Beyond the shops and restaurants on Main Street in Vineyard Haven is the Vineyard Montessori School, where classrooms feel less like rote lecture halls and more like research libraries, where students are quietly and diligently working on projects and assignments, often with their peers.
Established in 1975, the small private school, now serving prekindergarten through eighth grade, works as an alternative education option for elementary and middle school students. Learning is centered on the education philosophy of Maria Montessori, which focuses on children being self-motivated, creative, and independent thinkers.
Currently the school teaches 56 students, and school leaders hope for that number to grow. The preschool through elementary classrooms are held at the school’s main campus on Main Street, while fourth through eighth grade are held at a satellite campus.
The school had previously owned only the Main Street building, but the recent purchase of three plots of land surrounding the school will allow for expansion. While the two buildings are working well for the school, Deborah Jernegan, the head of the school, is excited for the expansion.
“We only have three classrooms in this building, and last year we had a first through sixth grade and it was full,” Jernegan said. “We have the satellite campus; our hope is to be together again.”
Last year all of the grades were under one roof and separated by age levels, but each year more grades have been added, driving the need this year to have a satellite campus, Jernegan said. “Really the parents and the children in those older years have been driving the school into more years, because they really feel like it’s a natural way to learn and it’s progressive,” she said.
The school purchased the land in March 2017, and hopes to start building within the next three to five years. Potential ideas for the new structures are a community space where students can be together for schoolwide activities, a gymnasium with a theater for students to play in and put on shows, and additional classrooms.
At the main campus, the large elementary classrooms had students doing all kinds of activities including painting, decimal counting with blocks, and picture-definition matching. After a morning meeting, students were encouraged to choose what they want to do by picking a tool off the shelf and doing that activity for a few hours. “The children should be able to work and explore in the hours that they need,” Jernegan said. “Learning is play and work.”

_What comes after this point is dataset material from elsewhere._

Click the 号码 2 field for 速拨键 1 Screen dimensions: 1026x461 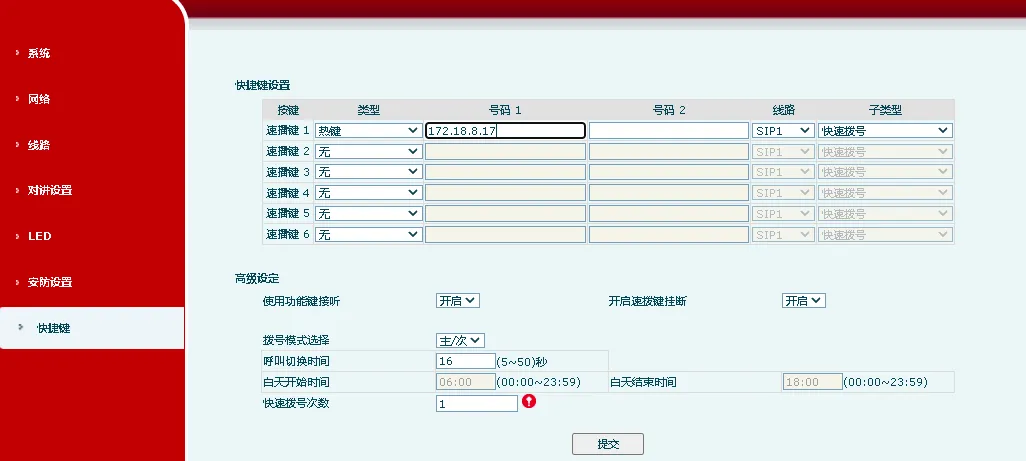coord(668,130)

Five-year-old Hannah Delgado, a student in the kindergarten class, lives in Falmouth and takes the ferry twice a day to get to and from school. “I get here on Monday, and Tuesday, and Wednesday, and Thursday, and Friday. But I don’t go on Saturday and Sunday,” she said while enjoying a pretzel snack.

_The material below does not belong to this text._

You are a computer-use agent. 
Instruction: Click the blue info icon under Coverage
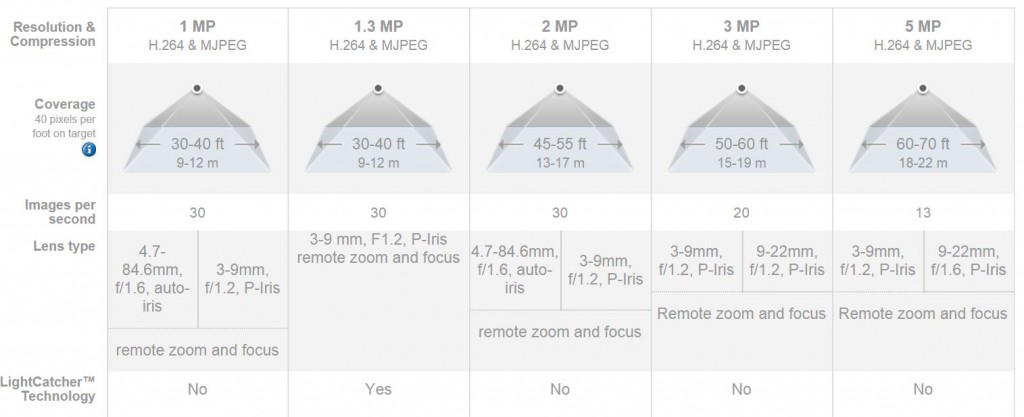pos(89,149)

The satellite campus has two classrooms, one for fourth through sixth grade, and another for seventh and eighth grade. The building is used by Camp Jabberwocky in the summer. “This is a great space because [Camp Jabberwocky doesn’t] use it in the winter,” Jernegan said.
Jernegan wants the school to fit well into the neighborhood and community. Her goal is to have 12 to 15 students per classroom. “We’d love to be toddler through eighth grade, and that’s our strategic plan,” she said.
At the satellite campus, several students were working diligently on assignments ranging from South American countries and capitals to the human vestibular system.
All the students in the fourth through sixth grade class are participating in the Montessori Model United Nations in New York City, which has them working together to solve mock world problems with students from other Montessori schools around the world. “Every one of them chose to do it this year. It’s not mandatory,” Irene Wendt, the Elementary II teacher, said.
Next door to the fourth through sixth grade classroom is the seventh and eighth grade classroom. Matthew Coggins is the only seventh grader at the school, but works with the sixth graders on some some subjects, such as math and Spanish. He has been a Montessori student for the past 10 years.
“We’re doing math and pre-algebra. And that’s good,” he said with a laugh.
Matthew has participated in the Model U.N. before, making lots of friends from around the country and the world: “Two years ago I made a friend with someone from Australia, and we stay in contact. I have a bunch of friends from all over the U.S.”
This year Matthew is doing Model U.N. again, and his country is Uruguay. “That’s pretty nice because their economy is really good,” he said. Matthew’s Model U.N. problem will be aimed at helping Somalia. To prepare for Model U.N., Matthew has to research his country, write a paper, write a speech, and come up with solutions to the problem presented to him.
With more space and future buildings to be constructed, things are looking up for the school that wants to emphasize creative and independent learning. Jernegan reiterated her school’s message: “Part of Montessori’s philosophy from when you’re very little to when you’re Matthew’s age is taking care of your community and getting outside into nature.”